Task directions:
Only the lines below starting at the one containing "Viewport: 937px width, 527px height." and ending at the one containing "Click the plus add" belong in the answer, each copied exactly.

Stored data entries
=======
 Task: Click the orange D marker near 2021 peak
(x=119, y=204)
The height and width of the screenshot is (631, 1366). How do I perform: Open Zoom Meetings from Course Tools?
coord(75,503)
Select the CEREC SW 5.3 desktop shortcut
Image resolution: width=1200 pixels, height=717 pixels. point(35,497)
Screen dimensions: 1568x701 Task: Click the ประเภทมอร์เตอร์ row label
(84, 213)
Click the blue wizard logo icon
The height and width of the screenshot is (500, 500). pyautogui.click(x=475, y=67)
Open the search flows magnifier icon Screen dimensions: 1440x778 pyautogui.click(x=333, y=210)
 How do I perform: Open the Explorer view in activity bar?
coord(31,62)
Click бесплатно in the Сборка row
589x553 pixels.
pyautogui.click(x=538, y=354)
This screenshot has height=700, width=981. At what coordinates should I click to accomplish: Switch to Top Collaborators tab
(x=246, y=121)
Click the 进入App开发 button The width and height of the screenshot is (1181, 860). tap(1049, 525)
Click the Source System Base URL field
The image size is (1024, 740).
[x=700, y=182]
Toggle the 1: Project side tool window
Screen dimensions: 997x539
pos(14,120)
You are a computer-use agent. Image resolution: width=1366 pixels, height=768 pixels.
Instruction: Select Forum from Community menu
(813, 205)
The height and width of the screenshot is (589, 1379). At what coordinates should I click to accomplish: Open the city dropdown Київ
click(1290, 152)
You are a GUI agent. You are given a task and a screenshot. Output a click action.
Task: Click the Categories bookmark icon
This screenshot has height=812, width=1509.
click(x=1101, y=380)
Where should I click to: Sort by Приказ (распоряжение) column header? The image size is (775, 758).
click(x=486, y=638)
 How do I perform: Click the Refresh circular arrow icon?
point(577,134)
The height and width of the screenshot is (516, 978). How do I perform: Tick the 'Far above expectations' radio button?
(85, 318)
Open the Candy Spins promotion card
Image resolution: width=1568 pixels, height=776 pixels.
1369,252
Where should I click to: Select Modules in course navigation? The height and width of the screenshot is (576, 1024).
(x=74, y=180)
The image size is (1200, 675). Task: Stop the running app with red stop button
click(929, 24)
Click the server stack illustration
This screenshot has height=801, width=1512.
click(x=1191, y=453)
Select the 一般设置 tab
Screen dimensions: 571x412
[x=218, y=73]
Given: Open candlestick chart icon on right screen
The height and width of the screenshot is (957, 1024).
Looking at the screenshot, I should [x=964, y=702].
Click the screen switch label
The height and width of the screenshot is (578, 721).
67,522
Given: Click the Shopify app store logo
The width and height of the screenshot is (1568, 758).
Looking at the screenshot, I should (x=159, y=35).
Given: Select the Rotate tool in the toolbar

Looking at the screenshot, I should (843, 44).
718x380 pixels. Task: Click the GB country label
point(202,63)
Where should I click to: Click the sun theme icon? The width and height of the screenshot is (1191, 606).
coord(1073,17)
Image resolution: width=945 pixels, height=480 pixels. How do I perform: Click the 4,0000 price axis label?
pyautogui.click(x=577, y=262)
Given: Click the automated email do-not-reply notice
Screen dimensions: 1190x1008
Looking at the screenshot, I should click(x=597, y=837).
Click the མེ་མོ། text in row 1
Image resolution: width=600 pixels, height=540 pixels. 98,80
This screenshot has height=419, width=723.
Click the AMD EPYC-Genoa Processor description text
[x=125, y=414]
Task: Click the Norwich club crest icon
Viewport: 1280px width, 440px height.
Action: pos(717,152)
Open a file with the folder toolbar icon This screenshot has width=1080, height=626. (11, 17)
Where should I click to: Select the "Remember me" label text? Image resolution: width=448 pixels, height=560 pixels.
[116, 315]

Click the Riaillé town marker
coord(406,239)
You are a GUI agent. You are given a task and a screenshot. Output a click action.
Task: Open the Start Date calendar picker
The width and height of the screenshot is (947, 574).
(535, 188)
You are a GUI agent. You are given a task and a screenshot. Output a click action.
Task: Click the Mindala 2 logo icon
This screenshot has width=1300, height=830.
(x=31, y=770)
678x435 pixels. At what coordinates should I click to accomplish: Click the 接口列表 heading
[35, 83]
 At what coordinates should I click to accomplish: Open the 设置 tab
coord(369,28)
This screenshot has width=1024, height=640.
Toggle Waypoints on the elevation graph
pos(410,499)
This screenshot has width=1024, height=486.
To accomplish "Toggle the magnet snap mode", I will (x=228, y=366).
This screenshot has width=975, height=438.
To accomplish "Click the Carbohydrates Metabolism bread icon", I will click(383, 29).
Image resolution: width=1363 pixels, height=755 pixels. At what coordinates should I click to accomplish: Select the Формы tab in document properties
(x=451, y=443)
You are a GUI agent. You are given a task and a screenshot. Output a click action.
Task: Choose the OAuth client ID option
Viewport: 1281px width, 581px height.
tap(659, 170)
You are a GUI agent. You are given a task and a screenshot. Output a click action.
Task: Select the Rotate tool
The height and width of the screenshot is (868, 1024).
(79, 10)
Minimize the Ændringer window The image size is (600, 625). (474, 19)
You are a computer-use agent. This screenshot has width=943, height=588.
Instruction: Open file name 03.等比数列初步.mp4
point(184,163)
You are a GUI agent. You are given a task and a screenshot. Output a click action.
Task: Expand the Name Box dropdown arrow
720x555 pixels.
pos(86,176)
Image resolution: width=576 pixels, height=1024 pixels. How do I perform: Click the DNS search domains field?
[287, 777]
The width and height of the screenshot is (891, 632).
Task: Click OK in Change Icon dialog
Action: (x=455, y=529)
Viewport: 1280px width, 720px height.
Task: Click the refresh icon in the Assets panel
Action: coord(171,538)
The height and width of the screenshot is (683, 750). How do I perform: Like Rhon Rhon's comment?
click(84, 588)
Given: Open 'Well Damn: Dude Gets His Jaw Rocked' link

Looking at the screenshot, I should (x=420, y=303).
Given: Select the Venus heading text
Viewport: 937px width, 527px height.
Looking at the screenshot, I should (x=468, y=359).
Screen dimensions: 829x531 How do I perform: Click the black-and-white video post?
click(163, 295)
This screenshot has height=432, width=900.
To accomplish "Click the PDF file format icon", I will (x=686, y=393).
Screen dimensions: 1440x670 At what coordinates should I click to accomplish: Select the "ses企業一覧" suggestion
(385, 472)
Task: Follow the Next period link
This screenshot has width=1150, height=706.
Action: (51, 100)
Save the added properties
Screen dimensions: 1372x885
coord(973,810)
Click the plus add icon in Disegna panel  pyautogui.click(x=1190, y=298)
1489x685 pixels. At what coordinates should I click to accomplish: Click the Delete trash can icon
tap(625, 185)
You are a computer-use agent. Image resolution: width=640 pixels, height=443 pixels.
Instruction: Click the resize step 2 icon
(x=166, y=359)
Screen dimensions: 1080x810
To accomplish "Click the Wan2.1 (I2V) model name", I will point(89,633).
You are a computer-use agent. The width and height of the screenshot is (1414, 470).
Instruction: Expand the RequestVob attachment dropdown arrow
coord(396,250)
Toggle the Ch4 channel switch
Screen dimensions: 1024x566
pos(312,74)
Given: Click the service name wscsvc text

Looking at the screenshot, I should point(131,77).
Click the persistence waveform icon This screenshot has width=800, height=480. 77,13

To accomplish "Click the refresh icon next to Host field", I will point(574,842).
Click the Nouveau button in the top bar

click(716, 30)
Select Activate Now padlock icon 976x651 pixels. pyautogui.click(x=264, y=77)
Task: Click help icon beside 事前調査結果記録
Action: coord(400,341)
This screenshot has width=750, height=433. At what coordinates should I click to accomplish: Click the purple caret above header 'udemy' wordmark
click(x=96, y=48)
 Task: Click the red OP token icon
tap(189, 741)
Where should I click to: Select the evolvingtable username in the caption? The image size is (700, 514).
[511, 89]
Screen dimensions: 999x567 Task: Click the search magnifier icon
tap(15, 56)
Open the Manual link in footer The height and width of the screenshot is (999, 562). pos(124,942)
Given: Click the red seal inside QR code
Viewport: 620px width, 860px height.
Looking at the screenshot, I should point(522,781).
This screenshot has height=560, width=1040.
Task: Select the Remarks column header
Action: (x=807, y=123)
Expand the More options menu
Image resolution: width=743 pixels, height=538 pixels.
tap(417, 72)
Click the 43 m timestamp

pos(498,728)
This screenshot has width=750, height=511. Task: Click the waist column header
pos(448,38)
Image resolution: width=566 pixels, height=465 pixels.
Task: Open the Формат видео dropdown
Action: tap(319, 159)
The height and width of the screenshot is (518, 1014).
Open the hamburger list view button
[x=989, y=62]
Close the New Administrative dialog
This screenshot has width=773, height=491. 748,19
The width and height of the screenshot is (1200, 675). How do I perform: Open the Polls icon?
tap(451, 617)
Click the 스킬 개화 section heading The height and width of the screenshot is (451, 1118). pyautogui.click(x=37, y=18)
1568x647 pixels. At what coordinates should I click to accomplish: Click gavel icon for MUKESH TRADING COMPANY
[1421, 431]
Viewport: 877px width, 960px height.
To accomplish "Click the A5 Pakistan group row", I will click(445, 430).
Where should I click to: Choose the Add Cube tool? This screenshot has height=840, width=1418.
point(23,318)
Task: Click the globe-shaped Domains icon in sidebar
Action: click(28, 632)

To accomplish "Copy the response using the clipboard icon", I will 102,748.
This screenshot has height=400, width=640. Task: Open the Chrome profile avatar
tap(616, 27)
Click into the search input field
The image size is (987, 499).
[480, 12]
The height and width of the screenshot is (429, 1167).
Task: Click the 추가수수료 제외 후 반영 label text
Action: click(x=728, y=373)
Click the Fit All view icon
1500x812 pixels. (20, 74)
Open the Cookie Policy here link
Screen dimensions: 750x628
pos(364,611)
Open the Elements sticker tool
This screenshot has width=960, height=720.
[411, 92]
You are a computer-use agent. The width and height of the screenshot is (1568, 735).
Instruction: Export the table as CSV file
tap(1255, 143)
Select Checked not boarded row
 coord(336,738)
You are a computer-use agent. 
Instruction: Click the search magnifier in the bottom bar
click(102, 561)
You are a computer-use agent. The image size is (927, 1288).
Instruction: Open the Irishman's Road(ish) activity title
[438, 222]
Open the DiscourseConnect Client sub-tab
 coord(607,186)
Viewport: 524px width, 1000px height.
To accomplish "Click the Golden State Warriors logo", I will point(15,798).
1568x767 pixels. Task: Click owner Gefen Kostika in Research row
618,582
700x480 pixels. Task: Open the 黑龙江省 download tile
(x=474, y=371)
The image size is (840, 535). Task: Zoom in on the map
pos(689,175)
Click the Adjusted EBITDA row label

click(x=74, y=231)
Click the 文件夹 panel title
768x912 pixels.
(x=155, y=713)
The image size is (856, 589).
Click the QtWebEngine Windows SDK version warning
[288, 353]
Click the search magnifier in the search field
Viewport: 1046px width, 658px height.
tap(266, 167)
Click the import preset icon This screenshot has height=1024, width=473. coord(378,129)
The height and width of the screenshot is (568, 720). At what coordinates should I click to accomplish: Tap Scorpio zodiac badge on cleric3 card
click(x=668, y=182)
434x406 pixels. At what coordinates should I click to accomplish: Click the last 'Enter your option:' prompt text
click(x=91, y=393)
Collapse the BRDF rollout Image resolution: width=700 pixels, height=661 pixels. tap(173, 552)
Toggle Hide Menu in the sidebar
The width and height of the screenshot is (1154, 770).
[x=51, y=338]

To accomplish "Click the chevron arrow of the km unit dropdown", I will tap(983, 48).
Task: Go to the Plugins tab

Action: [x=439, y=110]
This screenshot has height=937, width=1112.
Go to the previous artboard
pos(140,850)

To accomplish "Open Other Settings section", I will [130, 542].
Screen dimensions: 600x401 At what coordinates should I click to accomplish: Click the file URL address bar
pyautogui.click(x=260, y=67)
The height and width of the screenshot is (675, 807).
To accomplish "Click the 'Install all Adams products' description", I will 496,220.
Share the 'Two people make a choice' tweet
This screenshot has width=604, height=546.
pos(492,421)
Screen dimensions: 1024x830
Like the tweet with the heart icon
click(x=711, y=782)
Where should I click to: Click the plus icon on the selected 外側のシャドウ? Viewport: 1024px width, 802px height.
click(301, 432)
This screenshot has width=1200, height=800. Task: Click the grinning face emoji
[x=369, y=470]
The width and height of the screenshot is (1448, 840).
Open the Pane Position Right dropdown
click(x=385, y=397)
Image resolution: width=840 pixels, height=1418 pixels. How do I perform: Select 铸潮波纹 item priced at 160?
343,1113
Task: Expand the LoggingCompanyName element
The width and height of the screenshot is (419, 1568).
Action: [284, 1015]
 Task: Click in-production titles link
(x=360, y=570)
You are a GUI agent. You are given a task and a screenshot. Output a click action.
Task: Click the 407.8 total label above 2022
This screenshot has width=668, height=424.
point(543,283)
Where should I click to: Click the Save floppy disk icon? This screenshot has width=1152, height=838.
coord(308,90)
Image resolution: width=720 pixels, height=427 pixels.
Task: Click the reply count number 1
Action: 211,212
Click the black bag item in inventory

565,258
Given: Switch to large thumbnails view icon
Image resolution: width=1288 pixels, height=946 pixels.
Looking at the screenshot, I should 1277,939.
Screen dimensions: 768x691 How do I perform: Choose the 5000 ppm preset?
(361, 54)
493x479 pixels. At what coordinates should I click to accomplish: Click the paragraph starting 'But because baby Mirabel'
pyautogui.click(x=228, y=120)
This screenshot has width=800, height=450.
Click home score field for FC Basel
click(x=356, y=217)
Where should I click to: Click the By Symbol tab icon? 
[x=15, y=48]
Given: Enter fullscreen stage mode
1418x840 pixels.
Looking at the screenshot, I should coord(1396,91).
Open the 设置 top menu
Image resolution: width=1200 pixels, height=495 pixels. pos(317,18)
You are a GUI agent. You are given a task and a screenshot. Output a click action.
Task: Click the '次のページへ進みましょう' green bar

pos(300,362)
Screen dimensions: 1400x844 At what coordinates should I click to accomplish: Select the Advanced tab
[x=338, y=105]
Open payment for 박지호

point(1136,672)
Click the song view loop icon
=======
Solution for this problem:
Viewport: 937px width, 527px height.
Looking at the screenshot, I should (x=468, y=359).
Screen dimensions: 829x531 How do I perform: Click the black-and-white video post?
click(163, 295)
This screenshot has height=432, width=900.
To accomplish "Click the PDF file format icon", I will (x=686, y=393).
Screen dimensions: 1440x670 At what coordinates should I click to accomplish: Select the "ses企業一覧" suggestion
(385, 472)
Task: Follow the Next period link
This screenshot has width=1150, height=706.
Action: (51, 100)
Save the added properties
Screen dimensions: 1372x885
coord(973,810)
Click the plus add icon in Disegna panel  pyautogui.click(x=1190, y=298)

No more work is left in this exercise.